Da Rio 2016 a Milano Cortina 2026
Chi sicuramente sarà a Milano Cortina Jo Butterfield, stella del curling britannico nonché già medaglia d’oro paralimpica a Rio 2016. Se Jo dovesse trionfare nella prima gara di doppio misto di curling in carrozzina a Cortina, insieme al compagno di gioco Jason Kean, diventerebbe la prima atleta britannica di sempre a vincere una medaglie d’oro sia alle Paralimpiadi estive che a quelle invernali. Un evento più unico che raro. Butterfield è stata campionessa nella disciplina di lancio della clava F51 ai Giochi di Rio 2016. Nel 2022 Jo è passata al curling in carrozzina. Lo stesso anno ha sposato sua moglie, Rhiannon, che ha successivamente assunto un incarico presso lo Scottish Curling, organismo nazionale di governo di questo sport.
Chi è Jo Butterfield?

Butterfield è nata a Doncaster, nello Yorkshire, ma si è trasferita a Glasgow negli anni ’90 per studiare all’università. Da allora vive in Scozia. Nel 2011 è rimasta paralizzata dal torace in giù dopo un intervento chirurgico per rimuovere un tumore alla colonna vertebrale. La riabilitazione l’ha portata a giocare a rugby in carrozzina e a partecipare ad un provino per un programma sportivo del Regno Unito, in cui capì di avere un grande talento per il lancio. La sua ascesa è stata fulminea. Campionessa europea e mondiale di lancio della clava, nel giro di due anni e mezzo Butterfield è diventata un’atleta finanziata da ParalympicsGB, gareggiando a Rio 2016 con medaglia d’oro vinta e nuovo record mondiale. Nel 2017 le è stato conferito il titolo di MBE (Member of the Empire).

Alle Paralimpiadi estive di Tokyo Jo ha mancato di poco il podio, a causa anche dello stop degli allenamenti causa Covid-19 nei 18 mesi precedenti, per poi sposare Rhiannon e cambiare soport dopo aver scoperto che il lancio della clava F51 non sarebbe stato incluso alle Paralimpiadi di Parigi 2024. Butterfield è così passata al curling in carrozzina e in appena 6 mesi è entrata a far parte della squadra mista scozzese che ha conquistato una medaglia di bronzo ai Campionati del Mondo. Due mesi dopo le hanno diagnosticato un cancro al seno, con successiva chemioterapia e immunoterapia.
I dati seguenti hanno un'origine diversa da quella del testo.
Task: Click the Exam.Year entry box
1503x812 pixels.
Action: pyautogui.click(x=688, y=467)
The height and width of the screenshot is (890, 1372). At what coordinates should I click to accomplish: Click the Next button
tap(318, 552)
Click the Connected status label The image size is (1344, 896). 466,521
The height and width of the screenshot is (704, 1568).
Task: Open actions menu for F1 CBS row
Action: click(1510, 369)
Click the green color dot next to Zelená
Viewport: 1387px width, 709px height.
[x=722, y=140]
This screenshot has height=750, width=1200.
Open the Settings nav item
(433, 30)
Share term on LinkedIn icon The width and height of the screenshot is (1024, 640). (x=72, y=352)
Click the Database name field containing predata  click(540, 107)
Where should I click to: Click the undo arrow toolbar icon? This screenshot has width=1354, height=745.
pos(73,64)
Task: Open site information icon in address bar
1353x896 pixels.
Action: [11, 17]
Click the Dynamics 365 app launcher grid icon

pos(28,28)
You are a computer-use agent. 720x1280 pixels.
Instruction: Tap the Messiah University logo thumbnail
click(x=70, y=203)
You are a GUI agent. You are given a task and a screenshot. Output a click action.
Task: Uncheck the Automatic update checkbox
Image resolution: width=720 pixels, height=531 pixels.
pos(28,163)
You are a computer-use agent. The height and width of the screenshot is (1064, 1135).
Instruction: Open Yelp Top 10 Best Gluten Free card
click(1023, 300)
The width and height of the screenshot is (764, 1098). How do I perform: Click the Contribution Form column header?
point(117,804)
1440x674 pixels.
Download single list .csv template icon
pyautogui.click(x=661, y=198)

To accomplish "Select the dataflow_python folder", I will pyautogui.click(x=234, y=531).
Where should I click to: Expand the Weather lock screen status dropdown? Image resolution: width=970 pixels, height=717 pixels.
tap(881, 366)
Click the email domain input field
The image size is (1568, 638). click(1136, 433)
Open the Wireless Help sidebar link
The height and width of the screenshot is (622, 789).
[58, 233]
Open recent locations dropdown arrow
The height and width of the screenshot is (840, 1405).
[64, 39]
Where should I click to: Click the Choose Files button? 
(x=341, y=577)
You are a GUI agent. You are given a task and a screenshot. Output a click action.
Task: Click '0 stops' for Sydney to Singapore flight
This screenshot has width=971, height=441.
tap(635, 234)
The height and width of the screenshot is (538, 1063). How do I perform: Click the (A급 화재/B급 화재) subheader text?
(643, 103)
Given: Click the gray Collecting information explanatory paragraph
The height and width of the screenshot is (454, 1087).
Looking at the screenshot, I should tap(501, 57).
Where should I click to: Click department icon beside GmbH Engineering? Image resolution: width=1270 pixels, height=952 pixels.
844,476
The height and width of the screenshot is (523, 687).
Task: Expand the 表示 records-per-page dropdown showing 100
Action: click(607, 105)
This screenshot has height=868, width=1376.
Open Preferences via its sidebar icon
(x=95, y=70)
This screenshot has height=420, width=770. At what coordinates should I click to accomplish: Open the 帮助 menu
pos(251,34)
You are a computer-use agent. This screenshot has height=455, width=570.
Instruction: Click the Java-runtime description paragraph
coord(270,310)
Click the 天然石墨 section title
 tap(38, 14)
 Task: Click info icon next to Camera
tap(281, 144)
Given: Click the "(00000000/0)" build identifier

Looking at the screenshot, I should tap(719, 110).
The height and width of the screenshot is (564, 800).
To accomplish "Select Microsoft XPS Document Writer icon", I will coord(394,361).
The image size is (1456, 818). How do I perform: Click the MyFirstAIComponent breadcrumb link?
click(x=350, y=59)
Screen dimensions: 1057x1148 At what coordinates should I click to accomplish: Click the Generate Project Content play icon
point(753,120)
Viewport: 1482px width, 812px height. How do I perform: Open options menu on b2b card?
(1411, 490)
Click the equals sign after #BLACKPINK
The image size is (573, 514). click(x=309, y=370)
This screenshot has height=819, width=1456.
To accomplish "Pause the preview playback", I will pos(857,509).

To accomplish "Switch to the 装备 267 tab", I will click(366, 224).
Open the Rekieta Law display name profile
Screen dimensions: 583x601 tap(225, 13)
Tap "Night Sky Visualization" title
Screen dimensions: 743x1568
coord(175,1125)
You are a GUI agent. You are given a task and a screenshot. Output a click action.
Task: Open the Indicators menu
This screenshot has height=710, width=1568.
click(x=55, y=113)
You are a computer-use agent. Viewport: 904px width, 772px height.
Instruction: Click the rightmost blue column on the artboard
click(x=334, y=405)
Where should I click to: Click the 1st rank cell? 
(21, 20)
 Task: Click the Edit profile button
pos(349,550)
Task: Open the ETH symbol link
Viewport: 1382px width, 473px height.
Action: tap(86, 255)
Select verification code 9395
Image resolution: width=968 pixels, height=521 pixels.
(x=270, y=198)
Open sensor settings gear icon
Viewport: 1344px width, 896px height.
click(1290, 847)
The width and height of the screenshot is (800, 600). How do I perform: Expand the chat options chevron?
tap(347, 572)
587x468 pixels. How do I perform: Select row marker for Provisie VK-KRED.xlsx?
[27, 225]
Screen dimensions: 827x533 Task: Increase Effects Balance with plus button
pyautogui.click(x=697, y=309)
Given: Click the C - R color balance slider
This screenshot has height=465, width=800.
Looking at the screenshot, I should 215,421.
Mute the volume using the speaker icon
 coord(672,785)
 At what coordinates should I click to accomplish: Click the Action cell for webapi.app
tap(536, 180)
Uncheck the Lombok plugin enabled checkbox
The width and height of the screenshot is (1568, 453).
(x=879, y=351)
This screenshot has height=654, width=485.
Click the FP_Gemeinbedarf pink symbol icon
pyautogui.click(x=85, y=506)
La pista di curling vicino alla casa della coppia a Stirling è diventata la sua via di fuga. Lo stare sul ghiaccio insieme alle sue compagne di squadra, scrive OutSports, era l’unico posto in cui non si sentiva definita dalla malattia. Era semplicemente un’atleta. Libera dal cancro da oltre 18 mesi, Jo è arrivata in Italia per conquistare un altro podio olimpico, ma questa volta invernale. Insieme a Kean ha dichiarato di volere l’oro, con il Principe William e la Principessa Kate Middleton che hanno visitato la National Curling Academy qualche settimana fa, per incoraggiarli. Il curling in carrozzina richiede un livello di precisione unico perché, a differenza della versione olimpica standard, non c’è spazzolatura: gli atleti devono lanciare la stone da una sedia a rotelle fissa usando una stecca. Come dice Butterfield, bisogna essere “precisissimi“. A Milano Cortina 2026 ci sono otto squadre in gara, con il duo giapponese formato da Yoji Nakajima e Aki Ogawa favorito, dopo aver conquistato il primo titolo mondiale di doppio misto un anno fa. Il girone all’italiana inizia oggi, con Jo Butterfield a caccia di un nuovo sogno.